Алексей кивнул, мягко опустил со спины лейтенанта на землю, присел рядышком.
                Они молча сидели возле не приходившего в сознание лейтенанта. На востоке за Днепром в заголубевшем небе растаяли звезды. Хотелось курить, но Алексей не решался из благоразумия, а Жора и не смог бы со своим разорванным ртом. Подбородок и часть шеи были в крови, скатилась она и на гимнастерку.
               Алексей был патологически не разговорчив, и Жора после долгого молчания выговорил: «Давно воюете?»
                «Да, нет. Сформировали то нас еще до войны, а с немцем столкнулись в первый раз». - Бесцветно ответил стрелок.
                 Ясно было, что говорит он о всем их взводе.
                «Расскажи!» - вытолкнул из себя Жора и передернулся гримасой. И абсолютно точно понял Алексей, о чем спрашивает Жорик.
                 «Из-под Шатуры я. Деревня Фрол есть такая. Шесть домов. Трактористом был. А река у нас мимо деревни течет - Ялма. В Пру впадает. Рыбы там… А знаешь, на что мы в Ялме и плотву и подъязков удим?.. На муравья! Нигде больше не слышал, чтоб на муравья ловили! Кому в взводе ни рассказывал, все удивлялись! А у нас в лесу круг деревни - красные муравьи, огроменные, злющие! На них и берет!» - Алексей замолчал.
                 «Ну?» - выдавил Жорик. Ему было интересно, что рассказывает Алексей. А еще Жору успокаивал говор Алексея - тот говорил распевно, и почти все безударные гласные уходили то ли в «а», то ли в «я».
                 «Нормальный ты мужик, Жора… На рыбалку бы… А лейтенант… Бог его знает…» - И Алексей, видно удивляясь количеству произнесенных слов, замолчал.
                 Солнце еще скрывалось под границей неба, но было светло. Они встали в полный рост, ширококостный сучковатый Алексей взвалил лейтенанта на хребет и, посапывая, потащил. Его ППШ и ППШ лейтенанта раскачивались на груди. Минут через десять они услышали: «Стой! Кто идет?» Жора узнал басящий голос добряка Байды! Не обращая внимания на боль, он крикнул: «Вов, это Штайнметц, - из разведки!»
                  «Жорик, ты!?»
                  «Я, Вов, я!» - и Жора уселся на землю. Он упер между ног приклад винтовки, на спине висел «Шмайсер». Воздух пронизали лучи солнца.
                 Лейтенант Яхонтов, простреленный по диагонали - от правого плеча к левому бедру, к полудню умер.

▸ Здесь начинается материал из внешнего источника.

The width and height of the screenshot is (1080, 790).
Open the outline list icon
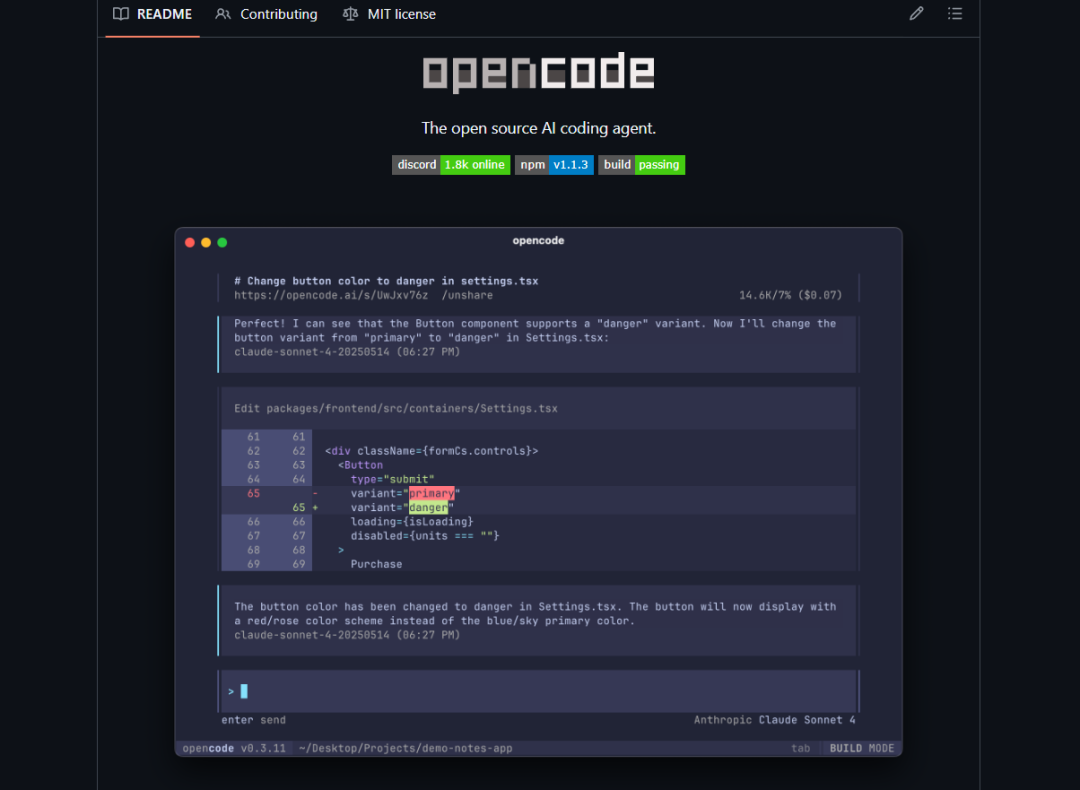tap(955, 14)
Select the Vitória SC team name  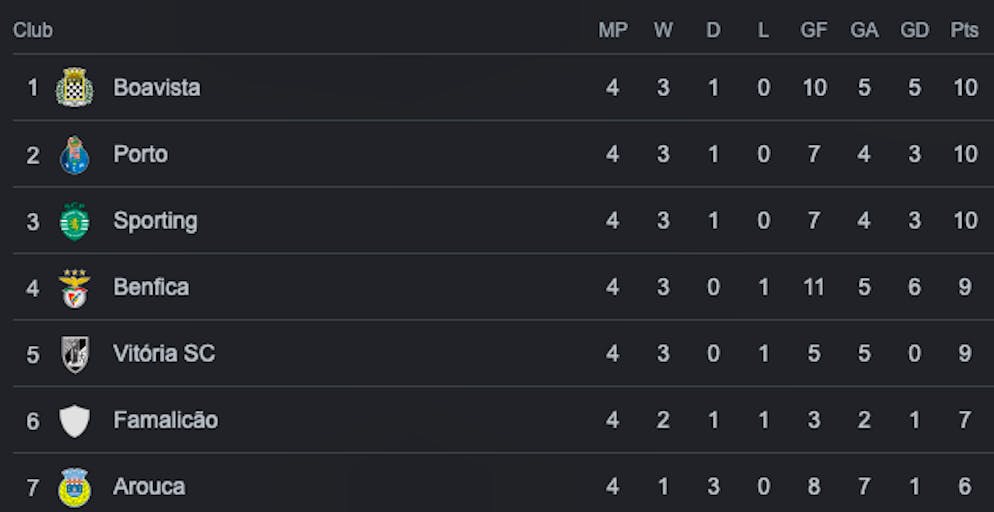coord(164,354)
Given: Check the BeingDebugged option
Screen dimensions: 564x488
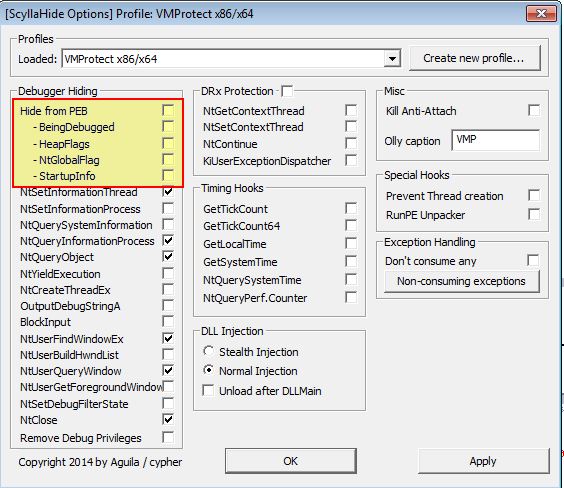Looking at the screenshot, I should point(168,126).
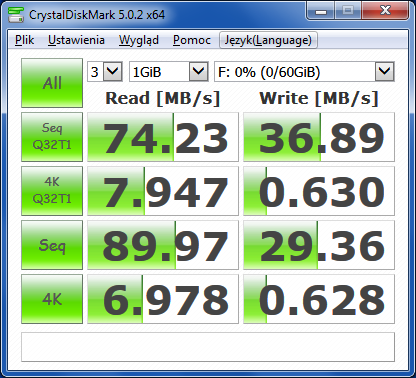This screenshot has height=378, width=416.
Task: Open the Plik menu
Action: (x=24, y=40)
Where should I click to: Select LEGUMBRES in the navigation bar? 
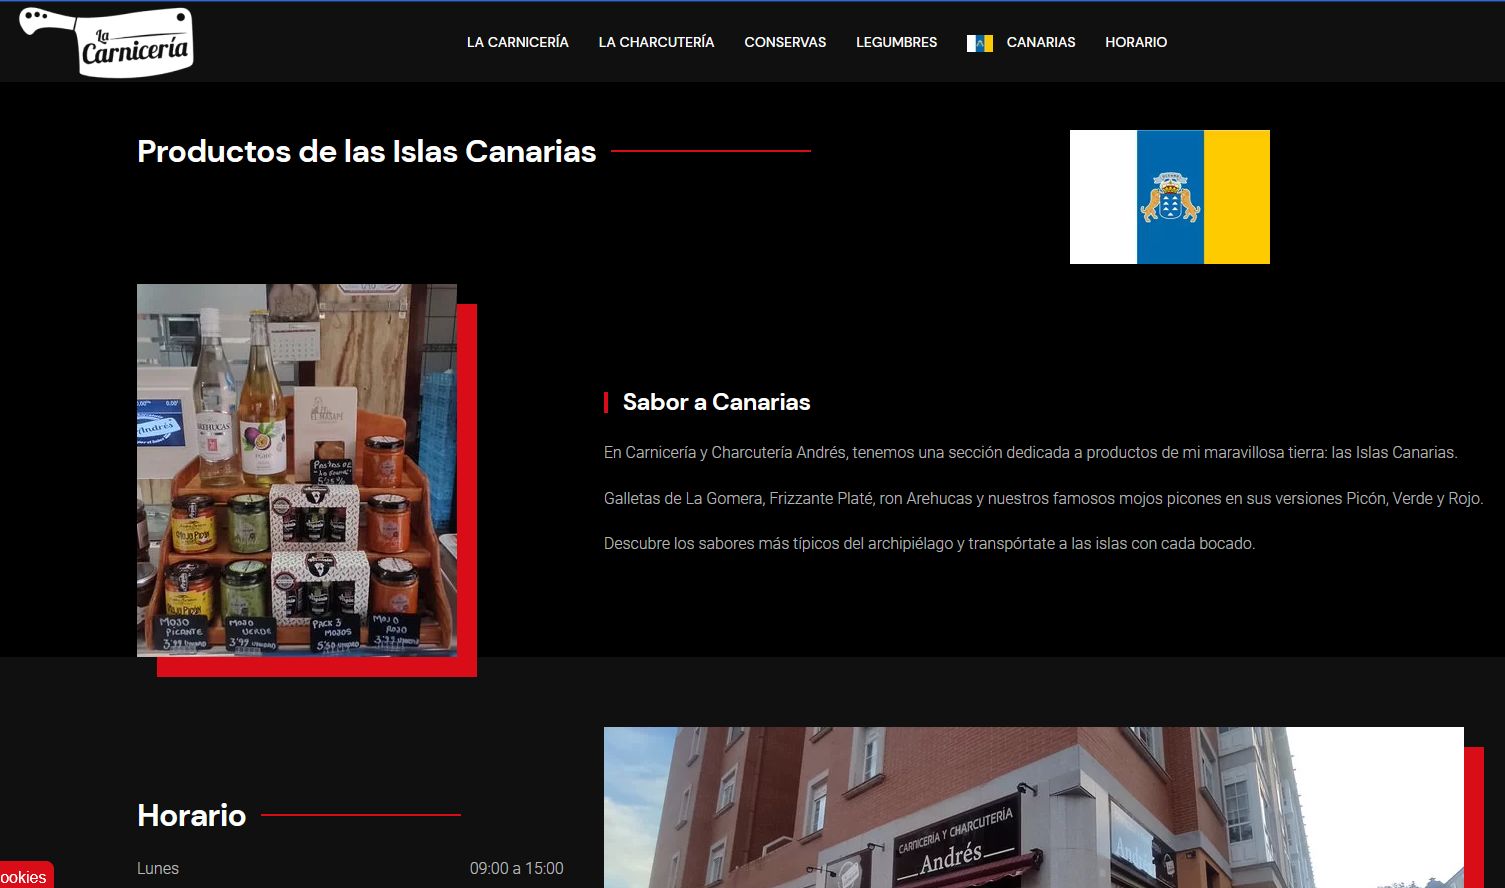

Рядовой Штайнметц с зашитой щекой, беззубыми деснами, распухшими губами сладко спал поодаль взводной палатки в стогу сена.
                  Витиеватый сон, снившийся Жоре, сделал очередной зигзаг: зверь приближался. Жора не видел чудище, но слышал его непрерывный усиливающийся рык…
                  Очнулся Жора, когда бомбежка кончилась. Он лежал на земле и смотрел в небо. Разваленный стог громоздился метрах в пяти от него. И не было мыслей, был лишь гул в голове и голубизна, текущая в Жору… Раненых погрузили в полуторки и привезли в Киев в Октябрьскую больницу, ставшую фронтовым госпиталем. На этот раз контузия была посерьезней.
                  Контуженый рядовой Штайнметц открыл глаза и увидел окно. За его крестом проплывала ночь. Она текла сверху вниз, и Георгий начал опрокидываться назад. Он попытался вскинуть голову, но голова не оторвалась от подушки. Он моргнул, и ночь потекла водоворотом. С лунным светом в голову ворвался шум, и Георгия Штайнметца стали затягивать сталкивающиеся, перехватывающие друг у друга силу, события. Кто-то застонал в палате. Жора еще раз сделал усилие приподняться, но тщетно. Он закрыл глаза и ощутил, на руке теплую ладонь. У него уже не было ни сил, ни желания вновь открывать глаза.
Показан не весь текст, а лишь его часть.